● **WHAT TO PRODUCE**
Repeat only the stretch of lines below that runs from the line with "My Life Story (140, 211)" through the line with "[Instagram] (1467, 1261)", unaltered.
===== EXERCISE DATA
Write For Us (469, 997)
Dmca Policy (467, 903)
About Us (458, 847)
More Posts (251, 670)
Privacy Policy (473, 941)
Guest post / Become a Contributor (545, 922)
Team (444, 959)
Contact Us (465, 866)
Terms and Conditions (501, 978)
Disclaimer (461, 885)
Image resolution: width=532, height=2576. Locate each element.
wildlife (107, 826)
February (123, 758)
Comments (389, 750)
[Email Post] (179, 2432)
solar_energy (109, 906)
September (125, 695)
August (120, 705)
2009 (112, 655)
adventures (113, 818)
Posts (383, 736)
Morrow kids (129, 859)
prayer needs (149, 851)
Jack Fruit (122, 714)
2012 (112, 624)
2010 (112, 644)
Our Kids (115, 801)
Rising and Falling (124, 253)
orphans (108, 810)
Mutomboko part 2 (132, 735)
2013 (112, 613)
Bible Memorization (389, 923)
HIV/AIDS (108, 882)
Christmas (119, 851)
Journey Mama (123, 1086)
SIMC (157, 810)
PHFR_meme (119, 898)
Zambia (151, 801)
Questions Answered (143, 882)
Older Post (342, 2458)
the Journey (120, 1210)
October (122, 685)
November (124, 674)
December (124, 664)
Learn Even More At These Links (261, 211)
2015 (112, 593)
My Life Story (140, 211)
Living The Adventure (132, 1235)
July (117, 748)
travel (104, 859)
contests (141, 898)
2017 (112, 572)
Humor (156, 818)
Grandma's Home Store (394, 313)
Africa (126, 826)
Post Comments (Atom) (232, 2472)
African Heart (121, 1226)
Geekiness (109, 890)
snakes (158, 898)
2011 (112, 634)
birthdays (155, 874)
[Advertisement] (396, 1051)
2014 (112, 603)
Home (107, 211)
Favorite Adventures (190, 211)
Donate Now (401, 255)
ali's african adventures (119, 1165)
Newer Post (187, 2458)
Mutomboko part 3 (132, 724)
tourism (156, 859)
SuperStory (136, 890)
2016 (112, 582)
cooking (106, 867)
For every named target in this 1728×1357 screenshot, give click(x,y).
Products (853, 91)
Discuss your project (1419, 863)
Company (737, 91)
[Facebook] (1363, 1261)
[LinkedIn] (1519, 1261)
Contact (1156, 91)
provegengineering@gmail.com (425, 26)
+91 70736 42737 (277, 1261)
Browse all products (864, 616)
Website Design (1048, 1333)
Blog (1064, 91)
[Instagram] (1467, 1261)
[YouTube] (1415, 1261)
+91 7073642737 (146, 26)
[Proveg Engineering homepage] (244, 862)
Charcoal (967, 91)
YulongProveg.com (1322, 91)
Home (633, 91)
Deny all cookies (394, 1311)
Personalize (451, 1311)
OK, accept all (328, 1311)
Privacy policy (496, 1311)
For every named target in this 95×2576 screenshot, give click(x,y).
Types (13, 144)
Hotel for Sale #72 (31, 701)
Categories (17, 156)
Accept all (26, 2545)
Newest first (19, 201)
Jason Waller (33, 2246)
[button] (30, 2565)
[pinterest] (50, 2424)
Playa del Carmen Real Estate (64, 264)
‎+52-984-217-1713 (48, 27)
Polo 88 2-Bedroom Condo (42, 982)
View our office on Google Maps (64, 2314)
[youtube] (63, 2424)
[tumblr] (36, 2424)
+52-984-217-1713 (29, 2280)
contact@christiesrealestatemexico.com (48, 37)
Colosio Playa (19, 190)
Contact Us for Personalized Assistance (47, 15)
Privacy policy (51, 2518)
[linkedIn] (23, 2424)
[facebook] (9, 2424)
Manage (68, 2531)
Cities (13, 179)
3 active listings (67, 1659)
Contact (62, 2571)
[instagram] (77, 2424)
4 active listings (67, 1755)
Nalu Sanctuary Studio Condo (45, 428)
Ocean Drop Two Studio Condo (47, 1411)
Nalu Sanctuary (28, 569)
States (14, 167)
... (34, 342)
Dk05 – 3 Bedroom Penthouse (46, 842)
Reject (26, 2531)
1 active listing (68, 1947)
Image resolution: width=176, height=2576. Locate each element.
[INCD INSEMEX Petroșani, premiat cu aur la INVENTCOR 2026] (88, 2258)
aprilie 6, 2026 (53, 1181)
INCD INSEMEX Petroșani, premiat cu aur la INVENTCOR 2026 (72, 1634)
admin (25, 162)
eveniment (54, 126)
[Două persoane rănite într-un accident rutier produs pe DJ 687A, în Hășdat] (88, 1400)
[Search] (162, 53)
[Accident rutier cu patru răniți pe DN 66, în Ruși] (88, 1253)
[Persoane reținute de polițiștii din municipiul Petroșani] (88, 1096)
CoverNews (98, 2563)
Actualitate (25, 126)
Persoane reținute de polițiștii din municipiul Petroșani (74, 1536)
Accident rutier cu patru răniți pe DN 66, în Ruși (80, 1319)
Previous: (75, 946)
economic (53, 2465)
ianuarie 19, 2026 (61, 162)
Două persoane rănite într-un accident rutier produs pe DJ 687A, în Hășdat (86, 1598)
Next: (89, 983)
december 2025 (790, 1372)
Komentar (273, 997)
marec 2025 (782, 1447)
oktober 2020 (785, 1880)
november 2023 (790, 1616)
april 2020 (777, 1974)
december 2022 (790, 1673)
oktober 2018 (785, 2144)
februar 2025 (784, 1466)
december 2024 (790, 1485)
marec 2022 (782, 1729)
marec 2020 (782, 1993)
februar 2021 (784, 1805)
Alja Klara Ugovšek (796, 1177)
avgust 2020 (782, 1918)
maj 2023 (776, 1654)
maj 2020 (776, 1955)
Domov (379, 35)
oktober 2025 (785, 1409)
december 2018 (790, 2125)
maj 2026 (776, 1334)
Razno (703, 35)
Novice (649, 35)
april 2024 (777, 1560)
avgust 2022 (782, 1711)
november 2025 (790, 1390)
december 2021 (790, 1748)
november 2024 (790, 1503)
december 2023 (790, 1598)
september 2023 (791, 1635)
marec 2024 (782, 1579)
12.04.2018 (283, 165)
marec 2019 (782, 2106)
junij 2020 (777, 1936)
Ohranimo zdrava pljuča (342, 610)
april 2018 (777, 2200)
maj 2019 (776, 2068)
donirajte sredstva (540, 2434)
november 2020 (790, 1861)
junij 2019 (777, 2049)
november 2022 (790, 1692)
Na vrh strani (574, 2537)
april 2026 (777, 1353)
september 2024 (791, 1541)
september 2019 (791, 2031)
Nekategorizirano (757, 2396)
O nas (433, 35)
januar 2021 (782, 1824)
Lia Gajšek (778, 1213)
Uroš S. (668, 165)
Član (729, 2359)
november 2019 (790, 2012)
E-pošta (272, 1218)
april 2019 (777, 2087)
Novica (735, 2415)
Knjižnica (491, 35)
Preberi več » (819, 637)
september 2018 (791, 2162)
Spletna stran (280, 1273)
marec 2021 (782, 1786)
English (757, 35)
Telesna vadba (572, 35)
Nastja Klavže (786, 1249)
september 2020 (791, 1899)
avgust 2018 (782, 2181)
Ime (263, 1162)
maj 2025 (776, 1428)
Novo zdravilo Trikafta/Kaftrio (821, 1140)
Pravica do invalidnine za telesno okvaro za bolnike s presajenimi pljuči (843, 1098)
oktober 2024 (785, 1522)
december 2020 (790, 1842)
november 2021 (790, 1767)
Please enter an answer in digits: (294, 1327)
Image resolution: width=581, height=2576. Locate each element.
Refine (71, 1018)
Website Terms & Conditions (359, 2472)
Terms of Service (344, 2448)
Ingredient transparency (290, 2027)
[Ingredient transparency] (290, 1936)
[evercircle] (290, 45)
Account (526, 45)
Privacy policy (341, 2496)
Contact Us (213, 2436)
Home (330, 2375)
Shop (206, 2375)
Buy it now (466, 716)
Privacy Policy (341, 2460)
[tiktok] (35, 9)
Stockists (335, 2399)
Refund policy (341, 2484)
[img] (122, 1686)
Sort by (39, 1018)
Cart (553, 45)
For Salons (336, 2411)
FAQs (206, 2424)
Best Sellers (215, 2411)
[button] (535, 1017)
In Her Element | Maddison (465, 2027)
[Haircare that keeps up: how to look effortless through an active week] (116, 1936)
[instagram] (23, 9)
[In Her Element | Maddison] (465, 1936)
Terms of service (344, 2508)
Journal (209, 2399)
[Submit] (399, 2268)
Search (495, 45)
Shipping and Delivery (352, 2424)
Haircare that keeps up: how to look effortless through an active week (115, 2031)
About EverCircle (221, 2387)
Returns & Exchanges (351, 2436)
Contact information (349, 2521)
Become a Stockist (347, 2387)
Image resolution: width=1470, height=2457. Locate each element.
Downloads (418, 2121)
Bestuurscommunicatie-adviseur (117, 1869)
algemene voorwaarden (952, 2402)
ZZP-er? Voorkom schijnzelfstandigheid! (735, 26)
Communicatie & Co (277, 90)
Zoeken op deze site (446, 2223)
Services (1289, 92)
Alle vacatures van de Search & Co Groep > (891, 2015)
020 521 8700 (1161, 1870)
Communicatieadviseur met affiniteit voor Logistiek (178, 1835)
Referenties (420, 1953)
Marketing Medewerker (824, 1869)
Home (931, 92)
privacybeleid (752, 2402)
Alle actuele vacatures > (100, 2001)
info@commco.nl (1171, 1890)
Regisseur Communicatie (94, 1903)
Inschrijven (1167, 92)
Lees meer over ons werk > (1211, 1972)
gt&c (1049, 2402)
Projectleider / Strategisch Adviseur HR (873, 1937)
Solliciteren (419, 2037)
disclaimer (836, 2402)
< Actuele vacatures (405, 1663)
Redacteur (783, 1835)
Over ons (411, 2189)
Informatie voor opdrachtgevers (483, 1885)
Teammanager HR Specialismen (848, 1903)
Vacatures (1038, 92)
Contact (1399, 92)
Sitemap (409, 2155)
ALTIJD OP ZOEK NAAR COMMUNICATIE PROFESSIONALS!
==========
● **TASK SOLUTION**
My Life Story (140, 211)
Living The Adventure (132, 1235)
July (117, 748)
travel (104, 859)
contests (141, 898)
2017 (112, 572)
Humor (156, 818)
Grandma's Home Store (394, 313)
Africa (126, 826)
Post Comments (Atom) (232, 2472)
African Heart (121, 1226)
Geekiness (109, 890)
snakes (158, 898)
2011 (112, 634)
birthdays (155, 874)
[Advertisement] (396, 1051)
2014 (112, 603)
Home (107, 211)
Favorite Adventures (190, 211)
Donate Now (401, 255)
ali's african adventures (119, 1165)
Newer Post (187, 2458)
Mutomboko part 3 (132, 724)
tourism (156, 859)
SuperStory (136, 890)
2016 (112, 582)
cooking (106, 867)
For every named target in this 1728×1357 screenshot, give click(x,y).
Products (853, 91)
Discuss your project (1419, 863)
Company (737, 91)
[Facebook] (1363, 1261)
[LinkedIn] (1519, 1261)
Contact (1156, 91)
provegengineering@gmail.com (425, 26)
+91 70736 42737 (277, 1261)
Browse all products (864, 616)
Website Design (1048, 1333)
Blog (1064, 91)
[Instagram] (1467, 1261)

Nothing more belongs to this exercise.